▸ WRITTEN INSTRUCTION 1
In the article about Elvis Grbac, on what date did he speak to the First Friday Club of Cleveland?

▸ SELECTED PASSAGE
First Friday Club of Cleveland hears how Christ is working in Elvis Grbac’s life
First Friday Club of Cleveland hears how Christ is working in Elvis Grbac’s life
First Friday Club of Cleveland hears how Christ is working in Elvis Grbac’s life

One thing is front and center in Elvis Grbac’s life: Christ.

The former NFL and Super Bowl-winning quarterback shared with the First Friday Club of Cleveland on Dec. 5 how his faith has molded him. Faith and family are his priorities, Grbac said -- and faith is definitely first.

As a 10-year-old, he remembered dressing early for Easter Mass, lying in his bed and contemplating the crucifix.

“I broke down in tears,” he said. “I understood what Christ had done. The Holy Spirit opened my heart and put that into my heart forever. That was God working through a 10-year-old kid.”

As the years progressed, Grbac attended St. Joseph High School (now Villa Angela-St. Joseph) in Cleveland and the University of Michigan before moving on to the NFL.

“I guess I was a pretty good athlete,” he quipped.

▸ INFORMATION SHOWN

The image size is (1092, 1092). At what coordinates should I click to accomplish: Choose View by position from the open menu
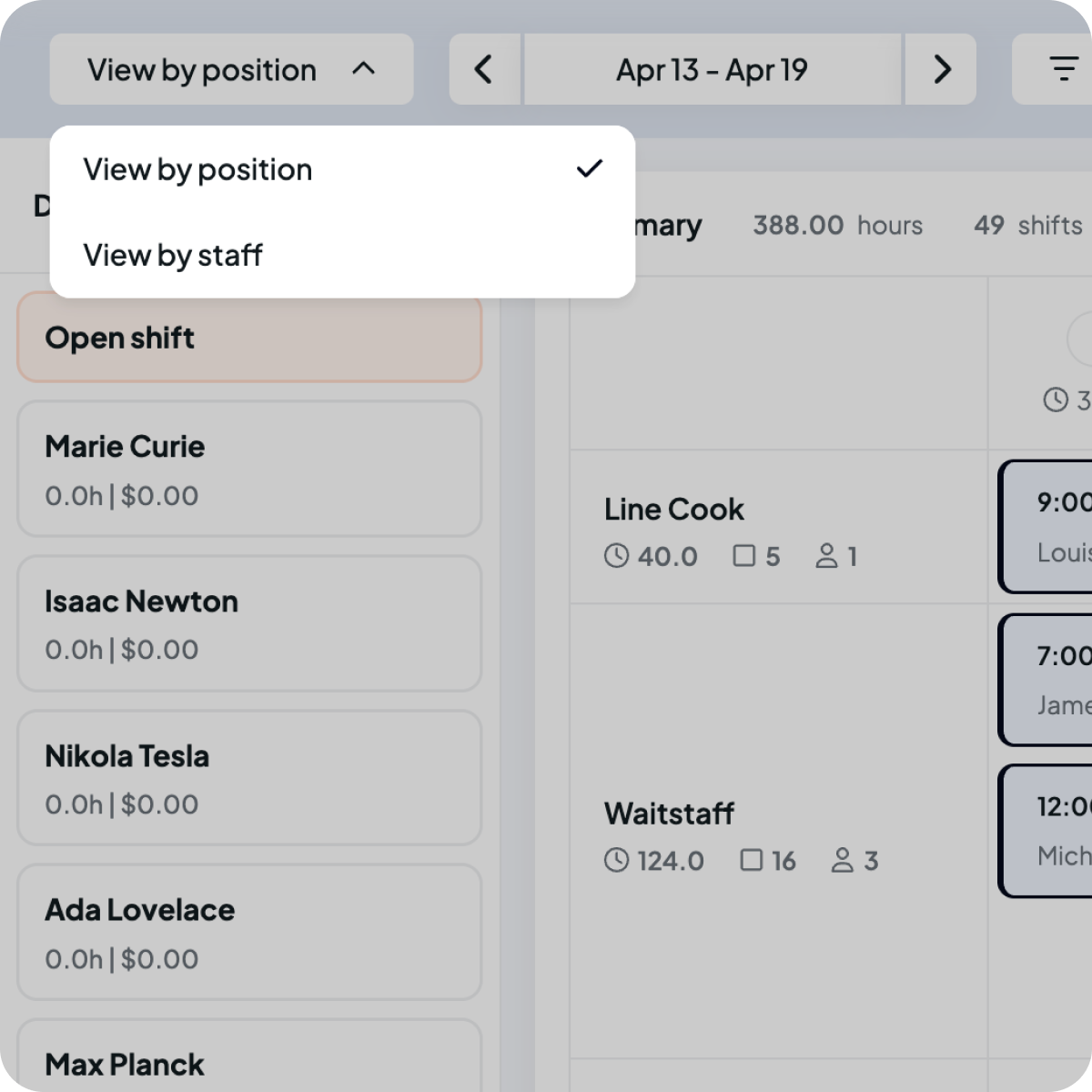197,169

==

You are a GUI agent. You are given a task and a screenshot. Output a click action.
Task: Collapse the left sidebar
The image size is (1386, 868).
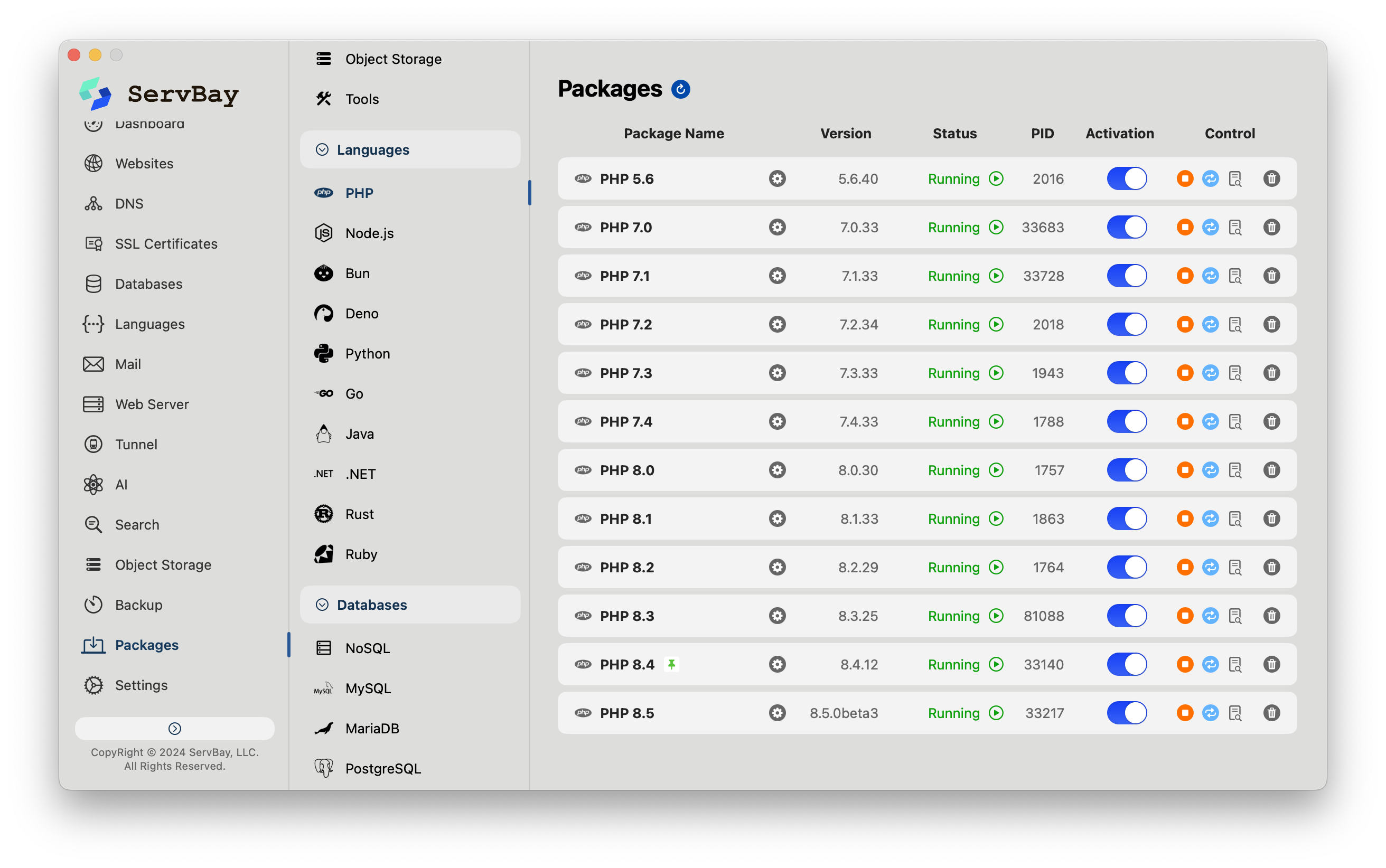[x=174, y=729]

▸ WRITTEN INSTRUCTION 2
Duplicate the entries from the line with "You are a GUI" to the line with "[x=174, y=729]", including both of those lines, and omit the pictures.

▸ RIGHT ANSWER 1
Dec. 5

▸ RIGHT ANSWER 2
You are a GUI agent. You are given a task and a screenshot. Output a click action.
Task: Collapse the left sidebar
The image size is (1386, 868).
[x=174, y=729]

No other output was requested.